Frequent turnover in senior management positions also continued to affect governance and audit outcomes, it said.

Treasury announced that the infrastructure for accountability had grown, yet its effectiveness had diminished, noting that the number of municipalities with established disciplinary boards – a crucial element of the Municipal Regulations on Financial Misconduct Procedures – havd increased to 178 in 2024/2025.

However, National Treasury revealed declines in the reporting of financial misconduct allegations, the investigations of misconduct cases and disciplinary actions taken against officials.

“The regressions may be an indication of various negative factors including delays in instituting and or in proceeding with disciplinary cases, weak enforcement of policies within municipalities and possibly a lack of understanding of disciplinary processes by municipalities,” it said.

On a more positive note, 170 municipalities had updated cost containment policies in 2024/25, up from 161 in the previous year. Collectively, these efforts yielded R5.06-billion in savings, largely by curbing excessive consultancy fees.

However, these fiscal gains are threatened by substantial overspending on overtime.

Treasury explained that this persistent issue highlighted deeper, entrenched weaknesses in payroll management and internal controls that it warned continued to undermine municipal sustainability, as outlined in the 2025/26 Municipal Cost Containment Policy of some municipalities.
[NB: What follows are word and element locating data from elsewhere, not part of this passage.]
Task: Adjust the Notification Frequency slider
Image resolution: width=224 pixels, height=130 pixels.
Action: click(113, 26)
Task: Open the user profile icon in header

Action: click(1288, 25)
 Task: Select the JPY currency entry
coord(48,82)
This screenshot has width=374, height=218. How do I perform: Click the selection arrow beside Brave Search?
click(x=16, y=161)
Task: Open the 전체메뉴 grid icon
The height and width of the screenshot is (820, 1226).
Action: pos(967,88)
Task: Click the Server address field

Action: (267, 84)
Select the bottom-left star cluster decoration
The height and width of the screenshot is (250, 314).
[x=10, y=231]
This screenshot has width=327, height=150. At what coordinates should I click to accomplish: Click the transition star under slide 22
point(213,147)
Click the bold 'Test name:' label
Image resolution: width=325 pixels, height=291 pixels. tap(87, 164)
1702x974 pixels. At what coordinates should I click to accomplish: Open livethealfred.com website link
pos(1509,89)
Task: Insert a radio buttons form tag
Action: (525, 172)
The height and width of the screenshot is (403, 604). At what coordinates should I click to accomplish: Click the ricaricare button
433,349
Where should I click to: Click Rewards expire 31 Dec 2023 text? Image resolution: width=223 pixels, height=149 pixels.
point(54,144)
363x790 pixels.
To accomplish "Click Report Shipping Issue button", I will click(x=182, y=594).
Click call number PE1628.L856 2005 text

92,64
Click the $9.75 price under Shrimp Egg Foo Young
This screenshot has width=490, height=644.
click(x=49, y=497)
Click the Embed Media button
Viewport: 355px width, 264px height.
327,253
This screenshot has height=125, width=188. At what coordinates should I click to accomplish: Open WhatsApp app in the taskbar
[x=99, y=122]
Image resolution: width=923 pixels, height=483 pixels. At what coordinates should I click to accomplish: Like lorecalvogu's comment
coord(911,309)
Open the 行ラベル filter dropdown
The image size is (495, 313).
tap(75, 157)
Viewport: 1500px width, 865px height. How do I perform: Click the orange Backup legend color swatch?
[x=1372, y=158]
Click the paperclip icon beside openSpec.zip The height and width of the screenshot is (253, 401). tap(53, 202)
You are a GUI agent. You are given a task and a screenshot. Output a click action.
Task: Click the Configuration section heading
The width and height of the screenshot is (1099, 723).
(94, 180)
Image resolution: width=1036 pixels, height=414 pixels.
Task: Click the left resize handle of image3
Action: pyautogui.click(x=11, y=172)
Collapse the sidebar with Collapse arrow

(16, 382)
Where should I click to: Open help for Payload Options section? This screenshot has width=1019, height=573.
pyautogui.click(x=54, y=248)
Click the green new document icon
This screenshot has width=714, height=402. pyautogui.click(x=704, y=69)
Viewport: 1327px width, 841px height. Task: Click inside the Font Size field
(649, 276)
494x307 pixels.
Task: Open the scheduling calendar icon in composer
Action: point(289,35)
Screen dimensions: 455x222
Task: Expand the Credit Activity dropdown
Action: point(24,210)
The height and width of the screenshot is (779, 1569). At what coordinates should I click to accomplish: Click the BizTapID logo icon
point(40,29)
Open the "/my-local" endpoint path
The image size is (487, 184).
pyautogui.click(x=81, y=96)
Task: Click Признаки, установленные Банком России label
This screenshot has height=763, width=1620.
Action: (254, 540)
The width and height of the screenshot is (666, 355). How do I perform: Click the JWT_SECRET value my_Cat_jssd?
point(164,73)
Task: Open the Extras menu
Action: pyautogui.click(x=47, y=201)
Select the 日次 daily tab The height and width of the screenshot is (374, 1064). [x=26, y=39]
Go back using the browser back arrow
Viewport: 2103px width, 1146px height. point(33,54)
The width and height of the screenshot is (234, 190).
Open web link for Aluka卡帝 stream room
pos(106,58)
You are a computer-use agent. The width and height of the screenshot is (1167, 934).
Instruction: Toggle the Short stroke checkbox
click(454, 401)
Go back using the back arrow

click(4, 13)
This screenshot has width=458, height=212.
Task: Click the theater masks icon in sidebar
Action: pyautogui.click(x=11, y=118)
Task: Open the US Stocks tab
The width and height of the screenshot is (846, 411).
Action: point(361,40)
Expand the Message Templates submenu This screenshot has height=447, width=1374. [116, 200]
National Treasury said a critical aspect of governance and financial accountability was the implementation of authorised Systems of Delegations (SODs), noting that the report indicated a slight decline in this area, where 127 municipalities (49%) had SODs in place for the 2024/25 financial year.

This represents a decrease from the 130 municipalities reported in the 2023/24 financial year, with Treasury emphasising that signed SODs were crucial for effective service delivery and holding officials accountable.

National Treasury noted a slight improvement in the filling of critical leadership positions, which it said was essential for stable financial management, highlighting that 84% of critical senior management positions were filled, up from 82% in the 2023/24 cycle.

“Despite this improvement, vacancies remain a challenge, with the highest turnover appearing in roles such as Chief Risk Officers, Chief Audit Executives, and Chief Financial Officers,” it said.

Treasury highlighted that non-compliance with SCM regulations continued to be a major hurdle for municipal performance, saying many municipalities were failing to update their SCM policies to align with the latest regulations, or failing to develop them entirely.

A failure to effectively address issues identified by the Auditor-General of South Africa had led to recurring, irregular, and wasteful expenditure, it explained.

The report stressed the need for urgent corrective measures in SCM processes to ensure transparency and value for money.